Looking just at macro variables—including initial unemployment claims, goods consumption, and consumer confidence—the model sees conclusive evidence (100% probability) that the economy remains in recession.
In contrast, the financial model, which incorporates the Treasury term spread, real returns on the S&P 500, and the non-commercial paper spread, shows only a slightly elevated recession probability. Financial markets seem to be taking a more buoyant view of the economy’s prospects.
By our reckoning, this divergence between macro and financial performance reflects several factors. First, the Fed’s massive monetary stimulus tends to provide rapid support to the markets, but its effects on the real economy—on spending, investment, and housing—percolate more slowly over time. Second, and more fundamentally, the markets are forward-looking in their assessments.

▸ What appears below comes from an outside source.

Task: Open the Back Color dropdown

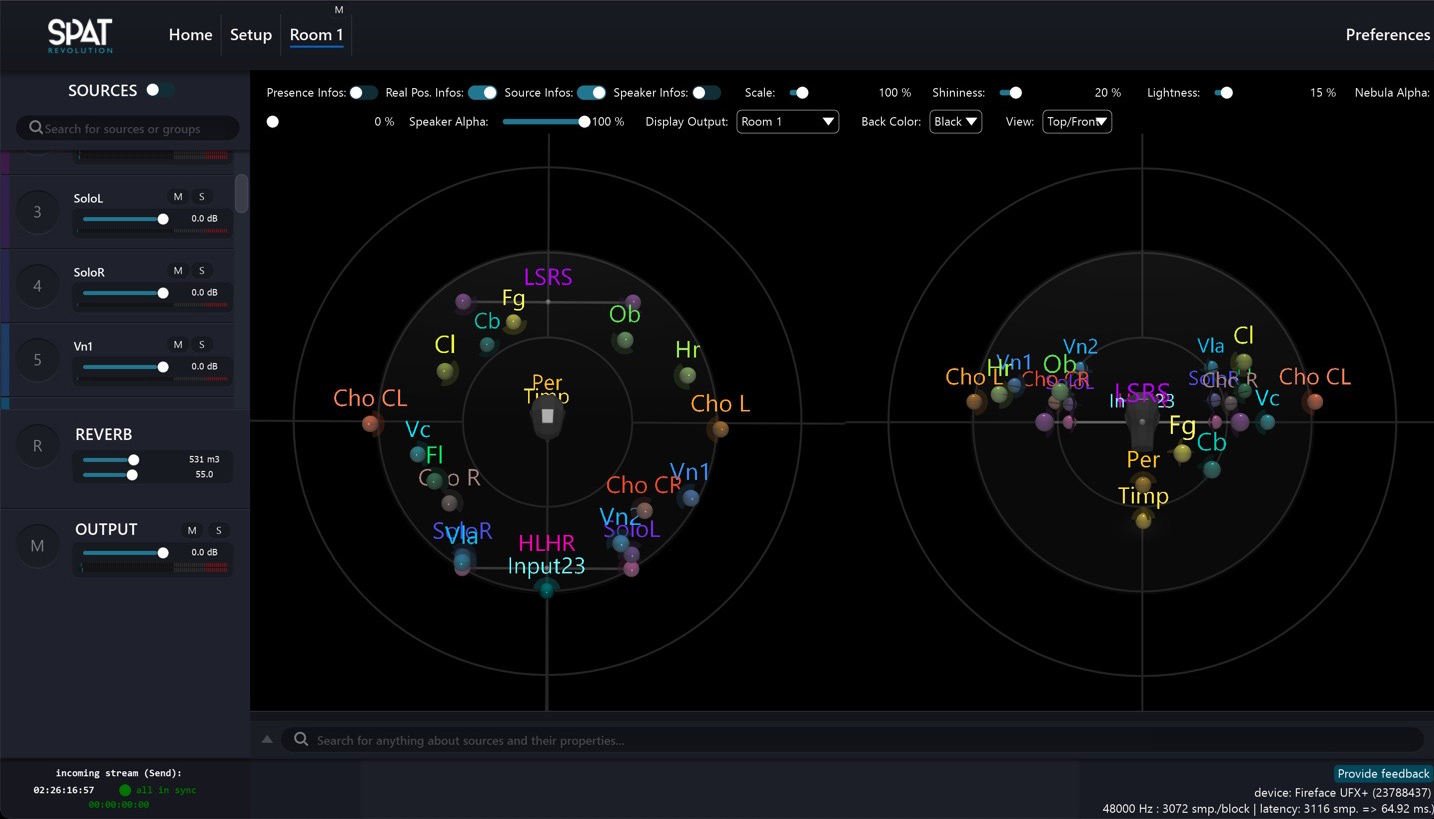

Asset prices reflect the state of the economy today, but they also factor in the prospects for economic recovery going forward.
Of course, another possibility is that large-scale economic stimulus and other policy interventions are blunting the market’s capacity to assess risks, with investors expecting further policy interventions in the event of renewed downside pressures. These expectations, in turn, may be creating unrealistic expectations for the timing and strength of the recovery, artificially lifting asset prices.
With this in mind, Figure 3 looks at the divergence between the recession probabilities obtained from the two models using data back to the mid-1960s.3 Viewed in historical context, the current divergence is significant but hardly unprecedented. Divergences of similar magnitude have occurred before. And, notably, a sizable divergence has characterized the end of all eight previous U.S. recessions.
The lower table examines these downward spikes in more detail. In each instance, the recession’s trough has been accompanied by a roughly contemporaneous divergence between the estimates of the two models. Such divergences have been remarkably reliable signals that a recession is coming to an end.
The one false positive from this framework occurred in May 2008. Following the financial disruptions in the fall of 2007 and the collapse of Bear Stearns in March 2008, it looked like stresses were poised to abate.
As just one example of perspectives at the time, at the June 2008 FOMC meeting, St. Louis Fed President Jim Bullard noted: “Policy was very aggressive during January and March of this year. This was, in part, a pre-emptive action, insurance against a particularly severe downturn brought on by financial contagion. This was a very real possibility, but it did not materialize.”
Of course, the situation deteriorated further, leading the Fed to again ramp up its stimulus. The two models again diverged in June 2009 and, this time, nailed the trough of the downturn.
These results suggest that through recessionary periods, markets have been a powerful forward-looking signal of recovery. As such, the recent rebound in financial markets, while extraordinary given the ongoing challenges the economy faces, should not be quickly dismissed as just “market exuberance.” Clearly, the macro uncertainties remain high, but in past episodes, the markets have done exceptionally well in piercing through the fog.
This material reflects the views of the authors as of October 8, 2020 and is provided for informational or educational purposes only. Source(s) of data (unless otherwise noted): PGIM Fixed Income.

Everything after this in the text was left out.